I Corrosion Of Conformity sono tornati nella formazione originaria con Pepper Keenan ed hanno partorito ‘No Cross No Crown’, un album che segna una forma splendida. Pepper è riuscito finalmente a sganciarsi dagli impegni con i Down per riunirsi con i vecchi compagni di merende e, nel mentre, ha persino trovato il tempo di scambiare quattro chiacchiere con noi.
Come hai deciso di tornare a fare un album con la tua vecchia band?
È avvenuto in modo piuttosto naturale. Noi non abbiamo mai perso i contatti; non sono tornato con loro prima perché ero impegnato con i Down. Alla fine siamo riusciti a trovare una sincronia e ci siamo messi a lavorare al nuovo album. Non appena abbiamo iniziato l’alchimia tra noi è scoccata come al solito subito, ed il processo creativo si è svolto in modo molto spontaneo e naturale, anche perché la cosa migliore è quella di non cercare mai di controllarlo. Non bisogna mai avere paura di inforcare differenti direzioni. Abbiamo esplorato e sperimentato fino a che non ci siamo sentiti rappresentati dai brani che avevamo partorito. In generale definirei questo disco grezzo e diversificato.
Avete fatto un album pieno di energia e forza, come se il passare del tempo avesse solamente rinvigorito i COC. Dove avete trovato ancora così tanta ispirazione e passione?

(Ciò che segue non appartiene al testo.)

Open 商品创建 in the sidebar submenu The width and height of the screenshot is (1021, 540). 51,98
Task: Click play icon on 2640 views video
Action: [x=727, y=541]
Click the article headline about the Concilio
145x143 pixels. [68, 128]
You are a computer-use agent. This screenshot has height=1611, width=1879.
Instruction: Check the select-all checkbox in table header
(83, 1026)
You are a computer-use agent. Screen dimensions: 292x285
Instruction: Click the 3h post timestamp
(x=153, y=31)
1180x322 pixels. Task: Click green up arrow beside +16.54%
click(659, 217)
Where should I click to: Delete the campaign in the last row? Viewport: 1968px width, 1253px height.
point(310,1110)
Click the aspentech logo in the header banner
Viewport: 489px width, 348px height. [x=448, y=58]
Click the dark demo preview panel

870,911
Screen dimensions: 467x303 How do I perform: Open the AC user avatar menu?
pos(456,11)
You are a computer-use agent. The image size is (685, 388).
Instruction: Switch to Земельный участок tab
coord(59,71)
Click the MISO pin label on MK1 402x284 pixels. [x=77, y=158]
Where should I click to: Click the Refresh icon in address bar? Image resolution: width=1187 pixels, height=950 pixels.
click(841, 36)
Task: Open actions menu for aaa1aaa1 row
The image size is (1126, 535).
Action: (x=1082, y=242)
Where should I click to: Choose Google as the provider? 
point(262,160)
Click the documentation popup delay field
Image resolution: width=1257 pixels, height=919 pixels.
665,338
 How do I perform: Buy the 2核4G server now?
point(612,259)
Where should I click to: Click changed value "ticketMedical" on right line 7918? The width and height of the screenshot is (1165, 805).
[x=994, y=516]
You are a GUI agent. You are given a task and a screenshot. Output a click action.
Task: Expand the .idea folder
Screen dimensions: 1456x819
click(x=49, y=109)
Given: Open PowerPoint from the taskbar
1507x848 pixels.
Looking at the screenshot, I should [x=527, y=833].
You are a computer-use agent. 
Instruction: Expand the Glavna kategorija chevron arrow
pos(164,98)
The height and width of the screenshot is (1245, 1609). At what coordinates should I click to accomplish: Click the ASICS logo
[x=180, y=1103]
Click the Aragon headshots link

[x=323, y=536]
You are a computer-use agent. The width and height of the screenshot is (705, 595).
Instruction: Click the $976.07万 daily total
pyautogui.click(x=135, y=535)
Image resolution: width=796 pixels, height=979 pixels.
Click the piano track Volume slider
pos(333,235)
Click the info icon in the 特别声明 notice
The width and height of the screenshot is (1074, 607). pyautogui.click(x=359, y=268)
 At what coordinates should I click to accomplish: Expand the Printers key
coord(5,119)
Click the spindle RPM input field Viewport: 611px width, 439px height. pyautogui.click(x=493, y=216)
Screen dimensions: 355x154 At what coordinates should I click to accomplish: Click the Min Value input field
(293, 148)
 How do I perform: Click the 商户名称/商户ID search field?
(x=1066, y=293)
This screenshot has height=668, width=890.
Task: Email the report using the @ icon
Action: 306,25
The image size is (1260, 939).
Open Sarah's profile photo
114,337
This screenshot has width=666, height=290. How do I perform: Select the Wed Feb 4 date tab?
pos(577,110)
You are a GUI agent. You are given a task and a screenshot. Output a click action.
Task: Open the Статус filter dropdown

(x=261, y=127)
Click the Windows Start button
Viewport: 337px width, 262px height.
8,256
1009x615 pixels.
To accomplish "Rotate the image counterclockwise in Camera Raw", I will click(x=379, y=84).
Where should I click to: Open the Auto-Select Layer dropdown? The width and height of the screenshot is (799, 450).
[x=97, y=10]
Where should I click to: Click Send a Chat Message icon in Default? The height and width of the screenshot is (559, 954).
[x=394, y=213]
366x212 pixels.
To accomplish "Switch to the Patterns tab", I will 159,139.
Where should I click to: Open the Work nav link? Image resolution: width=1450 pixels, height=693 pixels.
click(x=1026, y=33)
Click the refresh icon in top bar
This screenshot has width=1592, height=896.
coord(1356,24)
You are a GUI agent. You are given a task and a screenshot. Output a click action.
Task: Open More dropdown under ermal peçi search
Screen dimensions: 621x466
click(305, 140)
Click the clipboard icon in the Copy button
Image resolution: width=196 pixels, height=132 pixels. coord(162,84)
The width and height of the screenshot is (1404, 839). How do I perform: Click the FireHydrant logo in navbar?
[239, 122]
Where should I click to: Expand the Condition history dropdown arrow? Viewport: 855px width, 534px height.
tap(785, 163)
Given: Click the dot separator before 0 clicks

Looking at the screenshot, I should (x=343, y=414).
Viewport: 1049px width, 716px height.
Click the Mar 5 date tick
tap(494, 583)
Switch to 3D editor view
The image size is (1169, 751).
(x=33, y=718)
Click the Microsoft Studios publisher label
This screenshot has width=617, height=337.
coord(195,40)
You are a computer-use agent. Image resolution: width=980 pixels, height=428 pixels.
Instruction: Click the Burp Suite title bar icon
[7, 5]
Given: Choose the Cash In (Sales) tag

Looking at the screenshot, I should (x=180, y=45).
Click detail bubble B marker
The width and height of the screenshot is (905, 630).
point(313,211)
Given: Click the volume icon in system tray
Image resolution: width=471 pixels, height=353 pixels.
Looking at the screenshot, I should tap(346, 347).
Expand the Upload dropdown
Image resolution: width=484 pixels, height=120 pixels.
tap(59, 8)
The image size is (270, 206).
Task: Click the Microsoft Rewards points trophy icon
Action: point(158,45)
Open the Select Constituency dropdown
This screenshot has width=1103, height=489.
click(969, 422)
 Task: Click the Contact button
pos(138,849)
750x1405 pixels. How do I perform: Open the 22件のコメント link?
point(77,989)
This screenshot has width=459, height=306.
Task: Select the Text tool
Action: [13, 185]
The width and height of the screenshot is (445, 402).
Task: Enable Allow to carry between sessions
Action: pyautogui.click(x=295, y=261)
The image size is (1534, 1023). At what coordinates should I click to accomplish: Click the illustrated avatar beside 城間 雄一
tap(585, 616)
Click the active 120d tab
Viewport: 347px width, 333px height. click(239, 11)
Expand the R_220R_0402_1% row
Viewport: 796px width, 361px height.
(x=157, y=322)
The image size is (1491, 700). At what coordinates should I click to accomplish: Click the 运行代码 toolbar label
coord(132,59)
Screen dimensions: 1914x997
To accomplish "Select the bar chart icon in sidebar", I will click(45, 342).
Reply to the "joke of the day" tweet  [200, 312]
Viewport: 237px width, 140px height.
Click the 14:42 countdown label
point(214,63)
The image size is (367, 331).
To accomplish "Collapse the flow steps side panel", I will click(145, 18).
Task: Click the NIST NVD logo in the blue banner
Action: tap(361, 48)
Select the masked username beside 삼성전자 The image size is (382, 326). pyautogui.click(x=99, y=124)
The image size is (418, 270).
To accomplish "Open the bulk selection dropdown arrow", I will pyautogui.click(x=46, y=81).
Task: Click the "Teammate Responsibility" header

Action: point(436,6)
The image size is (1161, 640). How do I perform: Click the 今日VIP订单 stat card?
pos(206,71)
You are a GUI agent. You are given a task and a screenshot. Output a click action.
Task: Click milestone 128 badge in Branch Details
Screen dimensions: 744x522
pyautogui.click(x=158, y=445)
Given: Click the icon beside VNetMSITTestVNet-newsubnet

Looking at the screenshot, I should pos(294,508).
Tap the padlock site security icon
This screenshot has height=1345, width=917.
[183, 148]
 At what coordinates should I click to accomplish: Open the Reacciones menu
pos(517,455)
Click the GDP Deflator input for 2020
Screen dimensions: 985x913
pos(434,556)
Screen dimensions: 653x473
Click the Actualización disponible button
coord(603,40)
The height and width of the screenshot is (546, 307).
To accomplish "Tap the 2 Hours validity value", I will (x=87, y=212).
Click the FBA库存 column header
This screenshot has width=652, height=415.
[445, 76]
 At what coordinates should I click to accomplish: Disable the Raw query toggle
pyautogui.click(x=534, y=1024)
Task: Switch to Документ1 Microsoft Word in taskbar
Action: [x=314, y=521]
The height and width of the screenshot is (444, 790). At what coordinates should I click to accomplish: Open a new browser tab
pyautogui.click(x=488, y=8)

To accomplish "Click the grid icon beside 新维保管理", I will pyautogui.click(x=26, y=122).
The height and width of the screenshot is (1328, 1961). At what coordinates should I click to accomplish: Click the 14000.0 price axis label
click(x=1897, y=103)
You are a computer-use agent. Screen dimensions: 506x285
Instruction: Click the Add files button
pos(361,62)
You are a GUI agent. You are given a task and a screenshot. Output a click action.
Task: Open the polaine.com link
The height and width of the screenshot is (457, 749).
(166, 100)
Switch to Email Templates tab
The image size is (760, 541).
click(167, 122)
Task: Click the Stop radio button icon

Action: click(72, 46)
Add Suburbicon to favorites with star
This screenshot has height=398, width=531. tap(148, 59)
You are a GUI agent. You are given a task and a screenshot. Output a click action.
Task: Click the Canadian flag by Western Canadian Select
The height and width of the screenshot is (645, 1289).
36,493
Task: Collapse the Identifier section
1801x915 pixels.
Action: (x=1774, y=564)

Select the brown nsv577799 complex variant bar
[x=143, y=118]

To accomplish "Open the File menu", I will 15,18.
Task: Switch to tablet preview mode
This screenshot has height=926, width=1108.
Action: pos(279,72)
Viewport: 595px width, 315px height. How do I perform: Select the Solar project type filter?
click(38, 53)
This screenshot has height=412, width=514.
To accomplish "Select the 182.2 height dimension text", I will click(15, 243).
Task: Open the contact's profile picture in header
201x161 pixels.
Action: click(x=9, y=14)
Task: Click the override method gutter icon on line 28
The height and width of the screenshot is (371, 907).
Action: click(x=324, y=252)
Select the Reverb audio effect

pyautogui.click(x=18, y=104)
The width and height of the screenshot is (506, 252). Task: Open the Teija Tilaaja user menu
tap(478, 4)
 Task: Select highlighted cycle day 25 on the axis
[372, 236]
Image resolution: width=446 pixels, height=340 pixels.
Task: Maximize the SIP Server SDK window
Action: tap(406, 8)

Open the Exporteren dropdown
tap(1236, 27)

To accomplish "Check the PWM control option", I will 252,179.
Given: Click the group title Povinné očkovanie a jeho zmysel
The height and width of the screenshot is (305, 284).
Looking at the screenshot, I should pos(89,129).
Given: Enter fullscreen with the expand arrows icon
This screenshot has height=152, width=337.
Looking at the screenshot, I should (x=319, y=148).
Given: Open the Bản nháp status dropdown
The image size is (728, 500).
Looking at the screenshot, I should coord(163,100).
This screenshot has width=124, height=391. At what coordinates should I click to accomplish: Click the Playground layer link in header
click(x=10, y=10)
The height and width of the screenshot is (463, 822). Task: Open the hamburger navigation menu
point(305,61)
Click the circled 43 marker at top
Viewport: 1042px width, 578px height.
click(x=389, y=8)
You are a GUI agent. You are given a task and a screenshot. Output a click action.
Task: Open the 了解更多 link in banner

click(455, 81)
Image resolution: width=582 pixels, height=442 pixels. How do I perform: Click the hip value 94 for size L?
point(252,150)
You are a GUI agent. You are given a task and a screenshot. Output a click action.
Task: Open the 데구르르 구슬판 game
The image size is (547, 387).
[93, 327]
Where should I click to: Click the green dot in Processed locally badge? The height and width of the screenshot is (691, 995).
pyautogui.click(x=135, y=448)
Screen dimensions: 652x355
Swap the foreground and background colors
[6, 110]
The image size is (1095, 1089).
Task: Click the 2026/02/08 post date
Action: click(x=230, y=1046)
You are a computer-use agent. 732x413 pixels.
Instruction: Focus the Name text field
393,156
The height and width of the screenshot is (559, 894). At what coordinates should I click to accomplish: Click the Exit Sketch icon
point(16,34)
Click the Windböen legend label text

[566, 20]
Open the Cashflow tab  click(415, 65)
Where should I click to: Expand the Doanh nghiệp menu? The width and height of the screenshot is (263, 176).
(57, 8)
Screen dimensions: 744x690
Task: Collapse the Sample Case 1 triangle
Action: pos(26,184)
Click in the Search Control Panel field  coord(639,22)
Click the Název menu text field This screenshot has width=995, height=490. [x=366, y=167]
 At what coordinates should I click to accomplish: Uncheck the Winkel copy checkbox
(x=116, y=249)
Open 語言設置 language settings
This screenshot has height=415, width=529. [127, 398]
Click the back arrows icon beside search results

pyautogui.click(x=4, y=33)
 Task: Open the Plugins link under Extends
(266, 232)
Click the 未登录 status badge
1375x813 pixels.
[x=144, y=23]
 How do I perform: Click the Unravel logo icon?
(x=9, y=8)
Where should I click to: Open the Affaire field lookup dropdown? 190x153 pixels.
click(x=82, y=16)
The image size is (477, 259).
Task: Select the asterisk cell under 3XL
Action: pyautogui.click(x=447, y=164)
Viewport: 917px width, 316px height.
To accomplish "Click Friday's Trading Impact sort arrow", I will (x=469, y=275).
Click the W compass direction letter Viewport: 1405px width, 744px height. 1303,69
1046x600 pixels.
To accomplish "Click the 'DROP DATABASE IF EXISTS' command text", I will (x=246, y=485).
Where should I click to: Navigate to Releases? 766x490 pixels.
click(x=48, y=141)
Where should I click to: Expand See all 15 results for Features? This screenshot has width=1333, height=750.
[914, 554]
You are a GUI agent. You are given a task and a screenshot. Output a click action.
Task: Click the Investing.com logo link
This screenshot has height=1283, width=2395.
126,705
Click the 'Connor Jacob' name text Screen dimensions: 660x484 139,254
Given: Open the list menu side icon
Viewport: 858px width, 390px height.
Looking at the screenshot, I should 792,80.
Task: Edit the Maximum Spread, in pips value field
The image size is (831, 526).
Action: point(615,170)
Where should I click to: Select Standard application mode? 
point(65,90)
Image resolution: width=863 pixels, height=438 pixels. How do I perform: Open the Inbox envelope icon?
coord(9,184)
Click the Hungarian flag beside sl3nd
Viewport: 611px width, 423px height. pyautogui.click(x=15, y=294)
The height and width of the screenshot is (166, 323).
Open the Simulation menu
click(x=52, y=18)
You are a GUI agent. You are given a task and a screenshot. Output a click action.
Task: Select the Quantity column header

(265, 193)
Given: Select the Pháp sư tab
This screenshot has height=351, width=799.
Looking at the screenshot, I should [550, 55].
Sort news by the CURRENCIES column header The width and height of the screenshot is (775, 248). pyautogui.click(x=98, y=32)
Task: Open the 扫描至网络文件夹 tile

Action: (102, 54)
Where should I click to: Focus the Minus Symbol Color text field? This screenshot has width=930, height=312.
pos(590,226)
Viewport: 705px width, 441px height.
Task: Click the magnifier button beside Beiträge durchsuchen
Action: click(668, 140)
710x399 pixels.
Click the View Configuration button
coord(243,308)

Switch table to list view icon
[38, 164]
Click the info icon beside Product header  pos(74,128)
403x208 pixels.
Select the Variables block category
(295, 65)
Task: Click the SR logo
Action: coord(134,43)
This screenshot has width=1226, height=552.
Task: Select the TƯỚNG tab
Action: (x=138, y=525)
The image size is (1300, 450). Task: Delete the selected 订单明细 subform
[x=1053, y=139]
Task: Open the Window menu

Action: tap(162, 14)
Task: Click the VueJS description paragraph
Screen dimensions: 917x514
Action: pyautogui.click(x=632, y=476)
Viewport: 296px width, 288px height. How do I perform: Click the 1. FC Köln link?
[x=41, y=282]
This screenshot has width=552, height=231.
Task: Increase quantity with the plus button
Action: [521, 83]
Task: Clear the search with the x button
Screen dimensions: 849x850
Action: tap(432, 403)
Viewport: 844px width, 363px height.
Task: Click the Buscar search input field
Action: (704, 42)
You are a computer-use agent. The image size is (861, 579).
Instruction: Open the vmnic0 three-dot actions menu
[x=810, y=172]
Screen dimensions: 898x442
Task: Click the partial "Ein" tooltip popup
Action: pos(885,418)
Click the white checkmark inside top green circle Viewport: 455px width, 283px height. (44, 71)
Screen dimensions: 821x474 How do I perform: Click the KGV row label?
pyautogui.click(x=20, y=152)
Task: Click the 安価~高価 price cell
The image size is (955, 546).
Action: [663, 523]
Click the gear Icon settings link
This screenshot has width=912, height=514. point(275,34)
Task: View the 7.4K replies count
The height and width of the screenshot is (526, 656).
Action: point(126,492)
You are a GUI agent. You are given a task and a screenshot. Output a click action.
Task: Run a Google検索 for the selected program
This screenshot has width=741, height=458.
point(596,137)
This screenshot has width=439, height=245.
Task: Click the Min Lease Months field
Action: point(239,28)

Il fatto di trovarci di nuovo tra noi, a lavorare insieme con il nostro amico e produttore John Custer, ci ha riempiti di entusiasmo. Inoltre la maturità ci aiuta ad interleggere la realtà che ci circonda secondo una prospettiva diversa, e ciò che vediamo nel mondo non ci piace affatto. La rabbia che proviamo la buttiamo nella musica e questo è terapeutico, perché ci aiuta a mantenere un approccio equilibrato con l’esistenza. Non volevamo fare un disco banale, un disco da reunion per intenderci, per cui ci siamo trovati quando abbiamo sentito di avere qualcosa da dire e pensavamo di poterlo dire bene, nei nostri termini.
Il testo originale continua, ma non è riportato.